* TASK ITEM *
Take the line containing "Where should I click to: Choose" and every line after it to the end of the data, and write them out exactly as they appear.

Collected data entries:
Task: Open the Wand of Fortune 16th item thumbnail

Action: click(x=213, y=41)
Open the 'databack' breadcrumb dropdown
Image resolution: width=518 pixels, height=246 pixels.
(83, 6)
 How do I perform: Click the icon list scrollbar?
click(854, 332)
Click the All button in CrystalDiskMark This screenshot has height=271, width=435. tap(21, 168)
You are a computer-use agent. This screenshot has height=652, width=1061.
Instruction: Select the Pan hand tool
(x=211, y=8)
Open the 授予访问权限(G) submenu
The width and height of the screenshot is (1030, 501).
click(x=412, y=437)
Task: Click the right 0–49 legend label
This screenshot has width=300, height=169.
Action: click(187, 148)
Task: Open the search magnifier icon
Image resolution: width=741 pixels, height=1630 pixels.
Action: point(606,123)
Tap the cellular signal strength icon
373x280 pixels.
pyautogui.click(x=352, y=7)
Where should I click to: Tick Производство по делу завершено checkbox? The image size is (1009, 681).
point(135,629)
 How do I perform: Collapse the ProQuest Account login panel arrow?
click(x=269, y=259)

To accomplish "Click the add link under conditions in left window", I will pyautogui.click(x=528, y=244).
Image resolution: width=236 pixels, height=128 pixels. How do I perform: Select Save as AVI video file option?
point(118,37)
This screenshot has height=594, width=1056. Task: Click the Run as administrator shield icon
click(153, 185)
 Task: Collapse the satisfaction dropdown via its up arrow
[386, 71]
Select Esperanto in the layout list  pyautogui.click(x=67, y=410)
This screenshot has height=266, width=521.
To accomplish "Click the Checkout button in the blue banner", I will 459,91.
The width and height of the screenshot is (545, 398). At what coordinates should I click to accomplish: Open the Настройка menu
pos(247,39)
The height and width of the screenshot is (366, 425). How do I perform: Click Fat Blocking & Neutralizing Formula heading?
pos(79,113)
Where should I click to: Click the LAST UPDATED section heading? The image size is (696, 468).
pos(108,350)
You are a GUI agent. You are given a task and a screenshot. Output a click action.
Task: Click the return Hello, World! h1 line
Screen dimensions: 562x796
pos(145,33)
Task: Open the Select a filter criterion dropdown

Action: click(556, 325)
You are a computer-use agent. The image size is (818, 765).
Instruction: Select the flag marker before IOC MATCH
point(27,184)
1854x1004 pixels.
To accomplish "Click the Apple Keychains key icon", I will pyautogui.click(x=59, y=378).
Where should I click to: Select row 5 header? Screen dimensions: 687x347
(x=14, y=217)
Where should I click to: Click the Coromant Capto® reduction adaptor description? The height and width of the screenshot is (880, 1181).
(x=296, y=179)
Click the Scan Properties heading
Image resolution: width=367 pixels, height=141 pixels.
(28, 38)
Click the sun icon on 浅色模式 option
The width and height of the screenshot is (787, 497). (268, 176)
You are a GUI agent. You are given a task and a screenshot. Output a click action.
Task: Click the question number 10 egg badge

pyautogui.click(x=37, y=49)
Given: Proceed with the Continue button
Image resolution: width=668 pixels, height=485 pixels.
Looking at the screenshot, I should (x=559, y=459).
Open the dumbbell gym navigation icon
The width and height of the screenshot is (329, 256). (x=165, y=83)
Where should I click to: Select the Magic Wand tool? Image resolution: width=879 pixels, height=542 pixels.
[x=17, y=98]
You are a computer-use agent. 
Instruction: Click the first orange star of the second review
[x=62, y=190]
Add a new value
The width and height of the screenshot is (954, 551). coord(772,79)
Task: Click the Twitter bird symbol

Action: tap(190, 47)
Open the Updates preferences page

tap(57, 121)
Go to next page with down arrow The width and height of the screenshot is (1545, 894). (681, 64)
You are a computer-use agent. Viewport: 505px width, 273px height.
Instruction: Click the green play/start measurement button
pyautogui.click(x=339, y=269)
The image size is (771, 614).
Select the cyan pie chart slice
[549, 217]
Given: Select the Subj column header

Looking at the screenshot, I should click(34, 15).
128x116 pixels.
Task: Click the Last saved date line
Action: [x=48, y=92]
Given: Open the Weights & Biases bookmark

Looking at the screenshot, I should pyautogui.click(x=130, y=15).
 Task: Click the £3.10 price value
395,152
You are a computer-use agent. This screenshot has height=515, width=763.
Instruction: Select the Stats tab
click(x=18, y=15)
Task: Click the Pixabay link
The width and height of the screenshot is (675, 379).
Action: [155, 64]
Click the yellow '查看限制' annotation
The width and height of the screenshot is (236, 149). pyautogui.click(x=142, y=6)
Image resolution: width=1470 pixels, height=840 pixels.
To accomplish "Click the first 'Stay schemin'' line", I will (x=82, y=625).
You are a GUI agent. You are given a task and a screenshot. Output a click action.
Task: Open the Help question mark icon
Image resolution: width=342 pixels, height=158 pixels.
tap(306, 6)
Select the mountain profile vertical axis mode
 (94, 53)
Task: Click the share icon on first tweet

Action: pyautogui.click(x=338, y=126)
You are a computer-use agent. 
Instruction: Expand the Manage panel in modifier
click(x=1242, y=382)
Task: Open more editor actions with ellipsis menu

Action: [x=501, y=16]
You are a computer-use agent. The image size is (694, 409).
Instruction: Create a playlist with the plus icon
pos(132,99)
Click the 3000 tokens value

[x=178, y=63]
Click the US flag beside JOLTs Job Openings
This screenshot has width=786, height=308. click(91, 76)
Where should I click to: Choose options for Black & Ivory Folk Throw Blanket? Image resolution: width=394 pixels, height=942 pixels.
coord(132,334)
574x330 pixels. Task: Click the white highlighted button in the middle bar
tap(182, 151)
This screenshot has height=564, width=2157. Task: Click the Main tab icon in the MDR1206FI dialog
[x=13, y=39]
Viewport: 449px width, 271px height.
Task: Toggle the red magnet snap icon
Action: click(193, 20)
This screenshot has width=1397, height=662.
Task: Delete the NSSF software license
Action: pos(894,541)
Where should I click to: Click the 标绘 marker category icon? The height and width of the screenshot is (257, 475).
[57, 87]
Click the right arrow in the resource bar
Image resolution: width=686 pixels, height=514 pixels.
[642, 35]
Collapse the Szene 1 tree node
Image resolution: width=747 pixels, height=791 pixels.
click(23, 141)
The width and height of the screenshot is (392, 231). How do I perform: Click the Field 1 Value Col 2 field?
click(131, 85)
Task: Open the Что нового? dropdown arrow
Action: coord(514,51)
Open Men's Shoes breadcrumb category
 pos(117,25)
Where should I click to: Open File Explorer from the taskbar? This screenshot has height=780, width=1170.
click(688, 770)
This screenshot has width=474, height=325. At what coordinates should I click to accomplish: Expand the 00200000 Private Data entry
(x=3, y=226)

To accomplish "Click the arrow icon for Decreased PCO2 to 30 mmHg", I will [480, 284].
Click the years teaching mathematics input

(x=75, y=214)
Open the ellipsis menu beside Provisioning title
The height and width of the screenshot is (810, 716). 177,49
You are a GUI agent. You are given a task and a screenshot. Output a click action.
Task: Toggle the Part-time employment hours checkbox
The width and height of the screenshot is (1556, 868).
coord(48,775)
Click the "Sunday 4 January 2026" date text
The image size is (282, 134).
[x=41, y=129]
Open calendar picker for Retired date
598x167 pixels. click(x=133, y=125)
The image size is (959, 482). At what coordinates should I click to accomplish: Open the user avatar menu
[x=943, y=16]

* OUTPUT OF THE EXERCISE *
Where should I click to: Choose options for Black & Ivory Folk Throw Blanket? Image resolution: width=394 pixels, height=942 pixels.
coord(132,334)
574x330 pixels. Task: Click the white highlighted button in the middle bar
tap(182, 151)
This screenshot has height=564, width=2157. Task: Click the Main tab icon in the MDR1206FI dialog
[x=13, y=39]
Viewport: 449px width, 271px height.
Task: Toggle the red magnet snap icon
Action: click(193, 20)
This screenshot has width=1397, height=662.
Task: Delete the NSSF software license
Action: pos(894,541)
Where should I click to: Click the 标绘 marker category icon? The height and width of the screenshot is (257, 475).
[57, 87]
Click the right arrow in the resource bar
Image resolution: width=686 pixels, height=514 pixels.
[642, 35]
Collapse the Szene 1 tree node
Image resolution: width=747 pixels, height=791 pixels.
click(23, 141)
The width and height of the screenshot is (392, 231). How do I perform: Click the Field 1 Value Col 2 field?
click(131, 85)
Task: Open the Что нового? dropdown arrow
Action: coord(514,51)
Open Men's Shoes breadcrumb category
 pos(117,25)
Where should I click to: Open File Explorer from the taskbar? This screenshot has height=780, width=1170.
click(688, 770)
This screenshot has width=474, height=325. At what coordinates should I click to accomplish: Expand the 00200000 Private Data entry
(x=3, y=226)

To accomplish "Click the arrow icon for Decreased PCO2 to 30 mmHg", I will [480, 284].
Click the years teaching mathematics input

(x=75, y=214)
Open the ellipsis menu beside Provisioning title
The height and width of the screenshot is (810, 716). 177,49
You are a GUI agent. You are given a task and a screenshot. Output a click action.
Task: Toggle the Part-time employment hours checkbox
The width and height of the screenshot is (1556, 868).
coord(48,775)
Click the "Sunday 4 January 2026" date text
The image size is (282, 134).
[x=41, y=129]
Open calendar picker for Retired date
598x167 pixels. click(x=133, y=125)
The image size is (959, 482). At what coordinates should I click to accomplish: Open the user avatar menu
[x=943, y=16]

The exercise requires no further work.